Our Nation is now more dependent on foreign oil than ever before. We rely heavily on Middle East countries that do not share our values--a reliance that makes us more vulnerable every day--yet still, Americans are suffering at the pump, paying $2.12 a gallon.
Our military families, the people who are the front line in the war on terror and allow us to live life as we know, struggle unnecessarily to pay the bills and deal with lost benefits when loved ones are called to duty.
Our country has amassed record deficits, mounting debts that cede a dangerous amount of control over America's economic future to central bankers in Asia and oil cartels in the Middle East.

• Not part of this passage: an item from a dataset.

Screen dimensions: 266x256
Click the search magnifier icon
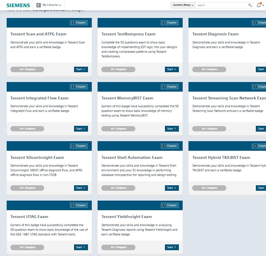(x=250, y=5)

These are the issues that we should be debating. These are the problems that plague Americans daily. The judicial confirmation process should be quick and easy, allowing us the time we need to work on the real problems facing this great Nation. All we need is for the President to take seriously the Senate's role of providing advice and consent. We need the President to nominate more individuals like Richard A. Griffin and David W. McKeague, principled jurists who are committed to following the law and upholding our constitutional rights, and less individuals like Priscilla Owen, Janice Rogers Brown, William Pryor, and Thomas Griffith, conservative ideologues who are not afraid to rewrite our laws to further their political agenda. I can only hope that he will do so in the future, sparing the Senate from endless hours of debate on unqualified, dangerous judges.
Thank you, Mr. President.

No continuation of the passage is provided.